** Start INFORMATION SHOWN **

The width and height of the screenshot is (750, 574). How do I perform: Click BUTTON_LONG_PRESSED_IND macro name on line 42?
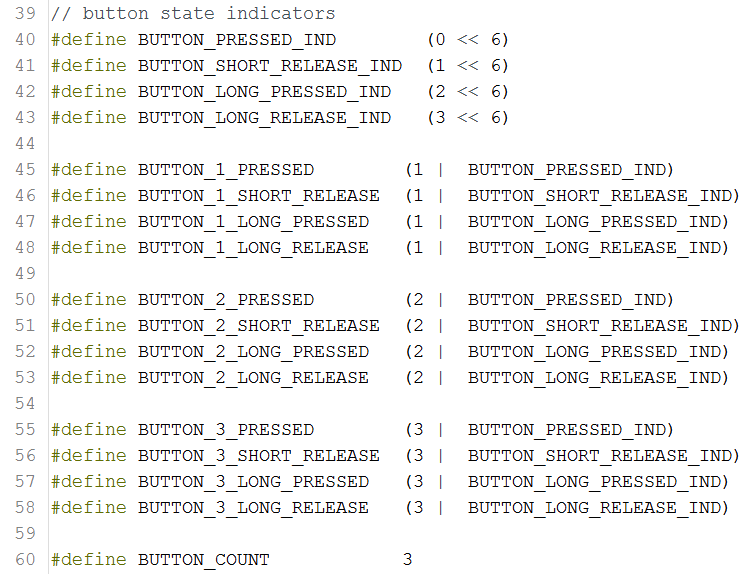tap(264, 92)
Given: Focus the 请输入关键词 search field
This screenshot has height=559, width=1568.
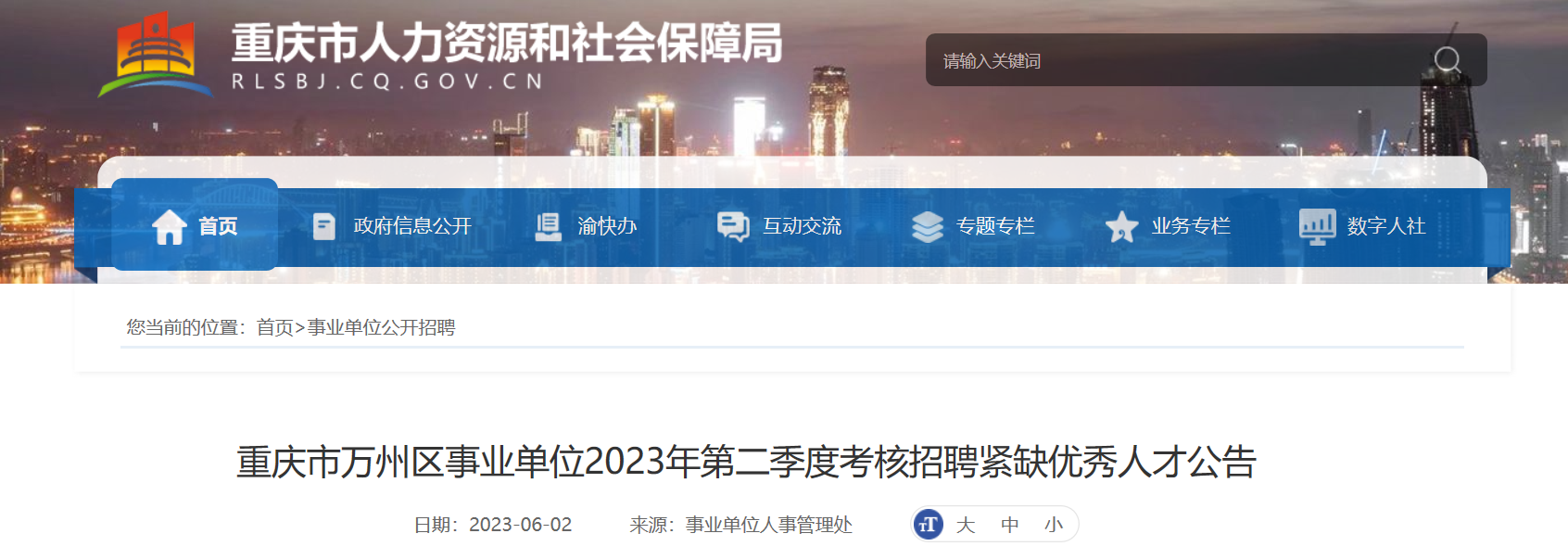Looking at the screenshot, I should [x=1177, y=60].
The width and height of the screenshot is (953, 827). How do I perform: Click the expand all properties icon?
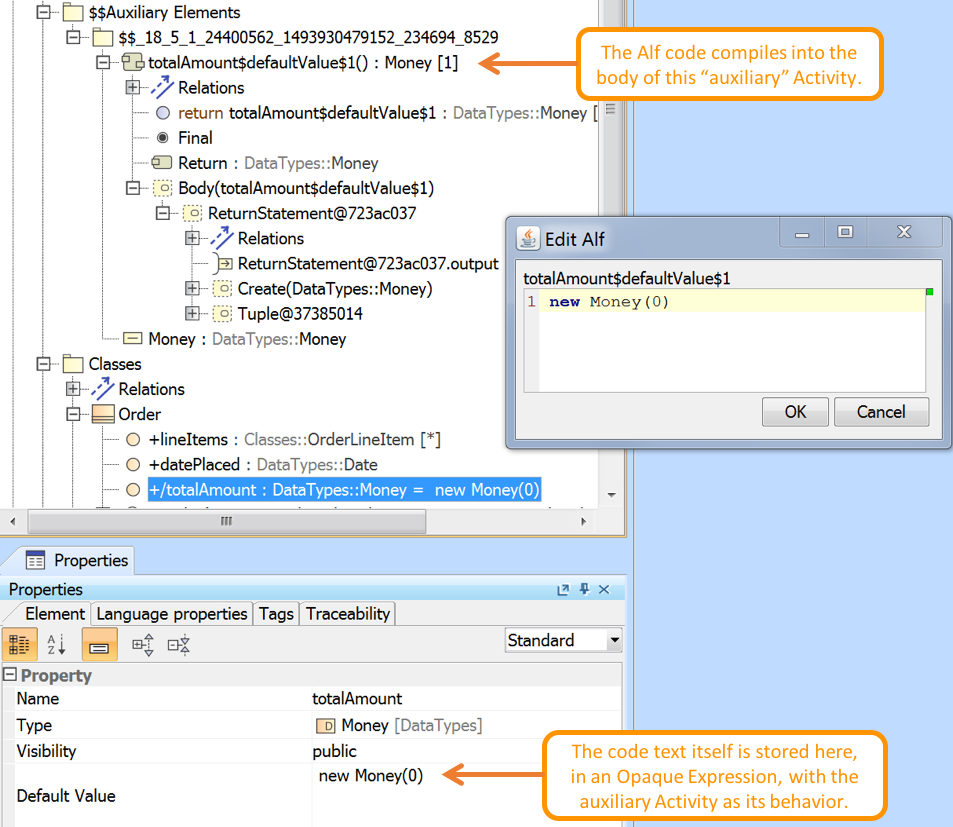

** End INFORMATION SHOWN **

Rewrite the material above as a numbered list with no blank lines, and leave the pictures out.

1. The width and height of the screenshot is (750, 574). How do I perform: Click BUTTON_LONG_PRESSED_IND macro name on line 42?
2. tap(264, 92)
3. Given: Focus the 请输入关键词 search field
4. This screenshot has height=559, width=1568.
5. Looking at the screenshot, I should [x=1177, y=60].
6. The width and height of the screenshot is (953, 827). How do I perform: Click the expand all properties icon?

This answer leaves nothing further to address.